### Seite
╔══
Beschluss vom Oberverwaltungsgericht Nordrhein-Westfalen - 1 A 1540/11
Tenor
Der Antrag wird auf Kosten des Klägers abgelehnt.
Der Streitwert wird für auch das Zulassungsverfahren auf 5.000,00 Euro festgesetzt.
1
G r ü n d e
2Der Antrag auf Zulassung der Berufung hat keinen Erfolg. Der allein geltend gemachte Zulassungsgrund nach § 124 Abs. 2 Nr. 1 VwGO ist nicht hinreichend dargelegt bzw. liegt auf der Grundlage der Darlegungen des Klägers nicht vor.
╚══
### Datensatzzeilen
╔══
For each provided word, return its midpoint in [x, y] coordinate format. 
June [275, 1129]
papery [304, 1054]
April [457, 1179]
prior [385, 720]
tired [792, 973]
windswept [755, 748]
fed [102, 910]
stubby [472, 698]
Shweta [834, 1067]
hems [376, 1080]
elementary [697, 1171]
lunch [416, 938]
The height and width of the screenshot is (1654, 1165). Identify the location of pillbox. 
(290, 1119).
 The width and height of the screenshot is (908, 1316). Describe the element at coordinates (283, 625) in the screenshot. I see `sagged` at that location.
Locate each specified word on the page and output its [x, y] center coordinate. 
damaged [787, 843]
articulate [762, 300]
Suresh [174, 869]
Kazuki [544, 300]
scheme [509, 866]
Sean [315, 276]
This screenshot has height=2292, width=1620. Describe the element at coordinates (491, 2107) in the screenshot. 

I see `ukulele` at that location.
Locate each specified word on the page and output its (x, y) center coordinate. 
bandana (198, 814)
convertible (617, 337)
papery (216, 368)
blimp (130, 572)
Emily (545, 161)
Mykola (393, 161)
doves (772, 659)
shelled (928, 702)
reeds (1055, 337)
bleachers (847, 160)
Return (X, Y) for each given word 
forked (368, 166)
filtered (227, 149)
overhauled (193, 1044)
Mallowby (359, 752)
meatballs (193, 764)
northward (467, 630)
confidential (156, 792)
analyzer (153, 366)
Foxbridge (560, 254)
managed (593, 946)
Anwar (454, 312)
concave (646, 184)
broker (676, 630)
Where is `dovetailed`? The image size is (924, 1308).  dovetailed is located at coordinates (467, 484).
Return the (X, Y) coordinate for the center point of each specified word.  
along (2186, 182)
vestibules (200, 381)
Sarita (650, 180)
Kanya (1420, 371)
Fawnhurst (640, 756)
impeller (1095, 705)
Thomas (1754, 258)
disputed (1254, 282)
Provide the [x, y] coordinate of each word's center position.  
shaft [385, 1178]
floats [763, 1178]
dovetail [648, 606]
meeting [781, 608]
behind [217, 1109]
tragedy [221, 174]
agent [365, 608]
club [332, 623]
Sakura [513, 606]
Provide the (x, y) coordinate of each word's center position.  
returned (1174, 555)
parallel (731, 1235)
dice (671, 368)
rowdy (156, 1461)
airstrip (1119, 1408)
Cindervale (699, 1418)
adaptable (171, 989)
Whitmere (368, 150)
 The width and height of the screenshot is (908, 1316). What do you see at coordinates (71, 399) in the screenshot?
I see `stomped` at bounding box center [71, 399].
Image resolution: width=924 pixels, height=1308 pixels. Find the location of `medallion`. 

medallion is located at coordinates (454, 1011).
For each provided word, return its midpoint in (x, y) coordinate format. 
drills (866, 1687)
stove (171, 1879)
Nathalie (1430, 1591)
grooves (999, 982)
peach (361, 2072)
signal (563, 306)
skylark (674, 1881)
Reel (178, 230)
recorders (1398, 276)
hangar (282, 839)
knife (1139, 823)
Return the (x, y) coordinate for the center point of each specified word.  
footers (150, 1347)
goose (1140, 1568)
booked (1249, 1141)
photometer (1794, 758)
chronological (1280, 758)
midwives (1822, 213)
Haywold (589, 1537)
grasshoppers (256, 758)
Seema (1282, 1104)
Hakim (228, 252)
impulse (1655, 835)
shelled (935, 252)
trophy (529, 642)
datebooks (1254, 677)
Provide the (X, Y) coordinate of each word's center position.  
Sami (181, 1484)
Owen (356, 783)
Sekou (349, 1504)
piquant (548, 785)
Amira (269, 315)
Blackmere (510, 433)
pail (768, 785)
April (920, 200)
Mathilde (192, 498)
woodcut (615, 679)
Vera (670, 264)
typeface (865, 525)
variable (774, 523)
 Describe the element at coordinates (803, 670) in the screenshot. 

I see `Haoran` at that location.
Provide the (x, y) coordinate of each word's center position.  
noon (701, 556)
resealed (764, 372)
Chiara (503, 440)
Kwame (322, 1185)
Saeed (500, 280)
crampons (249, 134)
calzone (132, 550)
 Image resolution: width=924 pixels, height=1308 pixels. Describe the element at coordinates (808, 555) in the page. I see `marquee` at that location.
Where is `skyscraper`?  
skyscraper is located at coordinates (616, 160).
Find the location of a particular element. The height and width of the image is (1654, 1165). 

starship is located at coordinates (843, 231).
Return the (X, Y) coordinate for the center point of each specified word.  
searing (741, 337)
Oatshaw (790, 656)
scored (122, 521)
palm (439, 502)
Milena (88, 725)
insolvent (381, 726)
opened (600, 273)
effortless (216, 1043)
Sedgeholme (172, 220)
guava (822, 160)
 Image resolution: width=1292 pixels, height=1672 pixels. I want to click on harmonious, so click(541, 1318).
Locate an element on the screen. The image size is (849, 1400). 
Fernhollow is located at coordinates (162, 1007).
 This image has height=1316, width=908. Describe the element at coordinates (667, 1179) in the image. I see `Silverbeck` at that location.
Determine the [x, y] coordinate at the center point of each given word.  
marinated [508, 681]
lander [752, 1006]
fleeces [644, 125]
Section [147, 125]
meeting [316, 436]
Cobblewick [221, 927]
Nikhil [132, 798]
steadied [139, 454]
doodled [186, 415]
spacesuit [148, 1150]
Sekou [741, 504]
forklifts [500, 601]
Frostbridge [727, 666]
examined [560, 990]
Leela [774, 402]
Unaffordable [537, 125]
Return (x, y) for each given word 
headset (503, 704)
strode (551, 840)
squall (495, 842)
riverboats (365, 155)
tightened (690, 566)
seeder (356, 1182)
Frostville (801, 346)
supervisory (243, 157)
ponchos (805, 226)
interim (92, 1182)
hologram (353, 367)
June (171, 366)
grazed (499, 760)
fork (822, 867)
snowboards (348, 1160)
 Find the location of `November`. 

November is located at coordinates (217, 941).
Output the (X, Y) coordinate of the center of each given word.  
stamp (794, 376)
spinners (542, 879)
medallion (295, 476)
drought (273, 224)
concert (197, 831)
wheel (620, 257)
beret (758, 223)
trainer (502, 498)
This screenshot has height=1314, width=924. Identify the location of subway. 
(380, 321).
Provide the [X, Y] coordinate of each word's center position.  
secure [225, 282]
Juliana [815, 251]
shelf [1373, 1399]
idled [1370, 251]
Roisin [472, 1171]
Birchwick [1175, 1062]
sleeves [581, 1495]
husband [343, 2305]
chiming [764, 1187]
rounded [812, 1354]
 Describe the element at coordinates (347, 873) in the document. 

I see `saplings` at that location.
╚══
### Aufgabenstellung
Führen Sie den Beschluss zur Zulassung der Berufung im Anschluss an seinen letzten Satz fort. Die Auflistung ist hierfür ohne Bedeutung.

### Schriftliche Antwort
3An der Richtigkeit des Urteils erster Instanz bestehen keine ernstlichen Zweifel, die eine Zulassung nach § 124 Abs. 2 Nr. 1 VwGO rechtfertigen. Zweifel solcher Art sind begründet, wenn zumindest ein einzelner tragender Rechtssatz der angefochtenen Entscheidung oder eine erhebliche Tatsachenfeststellung mit schlüssigen Gegenargumenten in Frage gestellt wird und sich die Frage, ob die Entscheidung etwa aus anderen Gründen im Ergebnis richtig ist, nicht ohne weitergehende Prüfung der Sach- und Rechtslage beantworten lässt. Eine hinreichende Darlegung erfordert es, unter eingehender Auseinandersetzung mit dem erstinstanzlichen Urteil dessen Fehlerhaftigkeit zu erklären und zu erläutern (vgl. § 124 a Abs. 4 Satz 4, Abs. 5 Satz 2 VwGO). Das Oberverwaltungsgericht soll allein aufgrund der Begründung des Zulassungsantrags die Zulassungsfrage beurteilen können, ohne weitere aufwändige Ermittlungen anstellen zu müssen.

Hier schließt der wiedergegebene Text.